Guidelines regarding rollovers as business start-ups (ROBS), Memorandum from Director, Employee Plans, Tax Exempt and Government Entities Division, to Director, Employee Plans Examinations, and Director, Employee Plans Rulings & Agreements (Oct. 1, 2008), contains guidance to field agents on the use of retirement plan rollovers to fund new businesses.

Nov. 2008
Employee Plans News, Special Edition, announces that tax-qualified plans maintained by governmental employers, which are currently assigned to determination letter filing Cycle C, may, on a one-time basis, file during Cycle E instead. (The Cycle C deadline is January 31, 2009, while the Cycle E deadline is January 31, 2011.) No notice or election is required, and determination letter applications that have already been submitted may be withdrawn. However, as an inducement to stay in Cycle C, determination letter applications for governmental plans that do file during Cycle C "will go to the top of the determination letter queue" and will be eligible for reduced fees or sanctions under parts of EPCRS.

Oct. 31, 2008
Several of the documents described in an information sheet posted to the EESA web site on October 31 for financial institutions applying for the capital purchase program contain provisions dealing with executive compensation.

Oct. 29, 2008
University of Chicago v. United States No. 07-3686 (7th Cir.), agreed with the government that contributions to a section 403(b) contract on behalf of an employee that reduce the employee's salary are subject to FICA taxes pursuant to section 3121(a)(5)(D) even if the salary reduction is not individually negotiated, and upheld the government's imposition of failure-to-deposit and failure-to-pay penalties.

Oct. 16, 2008
Social Security Administration News Release and Fact Sheet announce the cost-of-living adjustments for 2009 for the social security wage base and other social security provisions.

Oct. 14, 2008
Treasury Department Press Release HP-1208 announces the development of three programs under the Emergency Economic Stabilization Act (EESA) and corresponding executive compensation and corporate governance standards. The three programs are the Troubled Asset Auction Program (TAAP), the Troubled Assets Relief Program (TARP) Capital Purchase Program (CPP), and a program for Systemically Significant Failing Institutions (SSFIs).

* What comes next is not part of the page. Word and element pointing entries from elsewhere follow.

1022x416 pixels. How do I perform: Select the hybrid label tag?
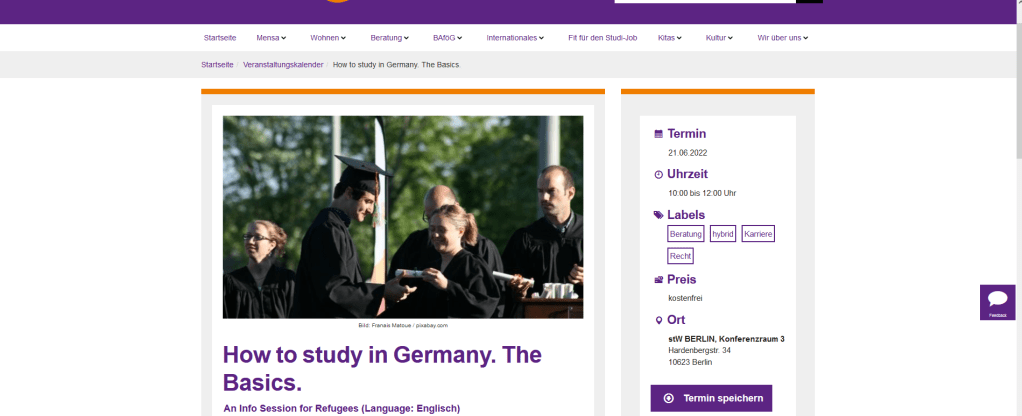[x=722, y=233]

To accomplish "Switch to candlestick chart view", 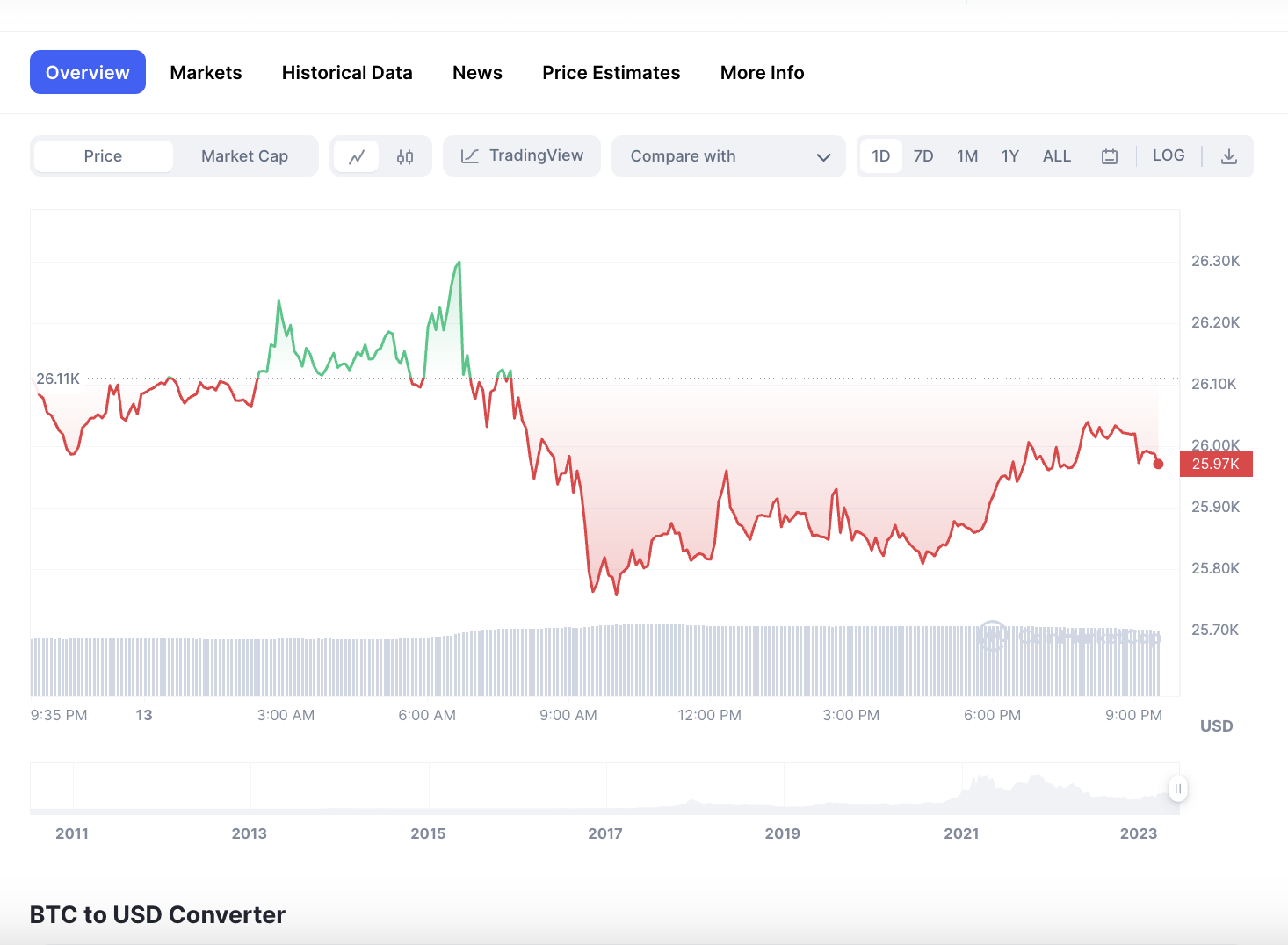I will tap(405, 155).
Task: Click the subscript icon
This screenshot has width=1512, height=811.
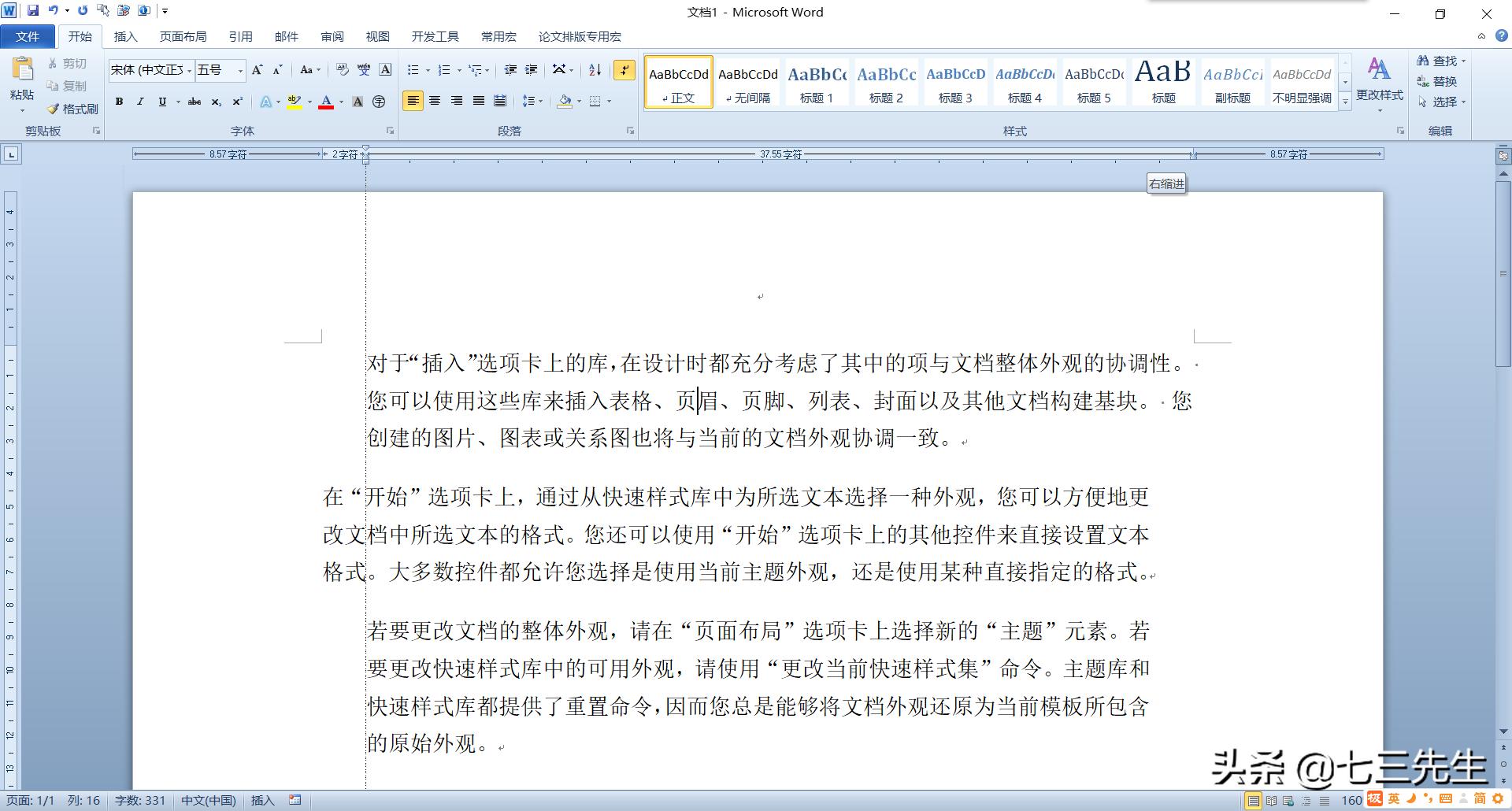Action: pos(215,101)
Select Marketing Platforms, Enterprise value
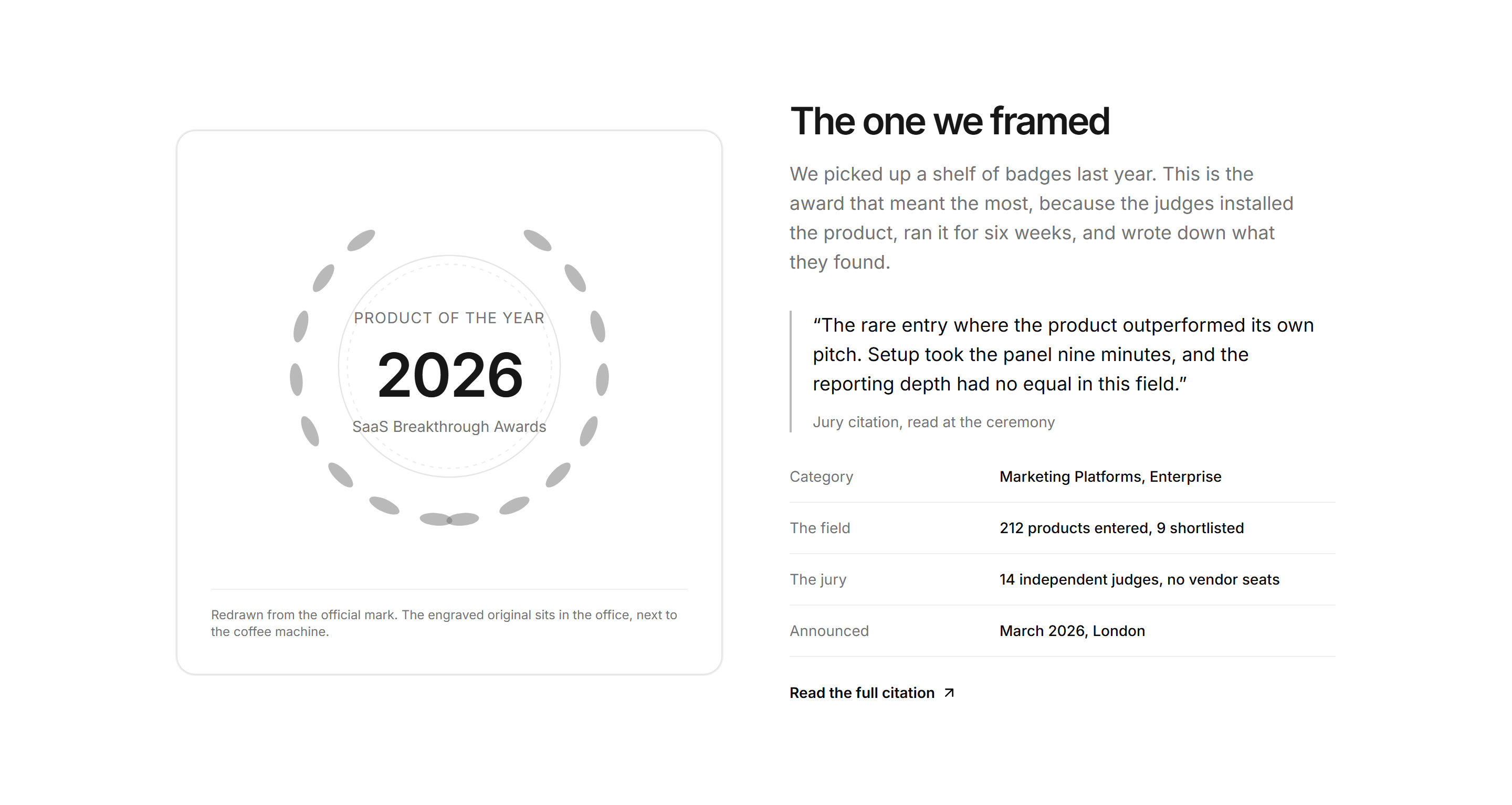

Notice 2008-94, 2008-44 I.R.B. ___, provides guidance on new sections 162(m)(5) and 280G(e), were added by section 302 of EESA. The new sections impose additional restrictions on compensation paid to certain top executives by certain financial institutions that sell at least $300 million of troubled assets to the Treasury Department, other than solely through direct purchases.

Oct. 15, 2008
Letter from New York State Attorney General Andrew M. Cuomo to the Board of Directors of American International Group (AIG) states his office's belief that some executive compensation "expenditures and payments, made in the absence of fair consideration, violated New York law," specifically New York debtor-creditor law on fraudulent conveyances.

Oct. 20, 2008
T.D. 9427 73 Fed. Reg. 62410, contains final regulations issued jointly with the DOL and HHS under the Newborns' and Mothers' Health Protection Act.

Oct. 17, 2008
Interpretive Bulletin 08-1, 73 Fed. Reg. 61734, modifies and supersedes the guidance in Interpretive Bulletin 94-1 on the legal standards imposed on fiduciaries when considering investments in "economically targeted investments."

Oct. 17, 2008
Interpretive Bulletin 08-2, 73 Fed. Reg. 61731, modifies and supersedes the guidance in Interpretive Bulletin 94-2 with respect to the exercise of shareholder rights and written statements of investment policy, including proxy voting policies and guidelines.

Oct. 7, 2008
Finance Committee Press Release requests public comments on proposed legislation that would require employers to disclose on Form W-2 the aggregate cost of tax-exempt coverage under a health plan that it provides to an employee.

Jun. 17, 2008
TAM 200841042 concludes that stock distributions from an employer's ESOP to its participants should not be treated as cash distributions simply because participants exercise their put options and sell their shares back to the employer following the distribution.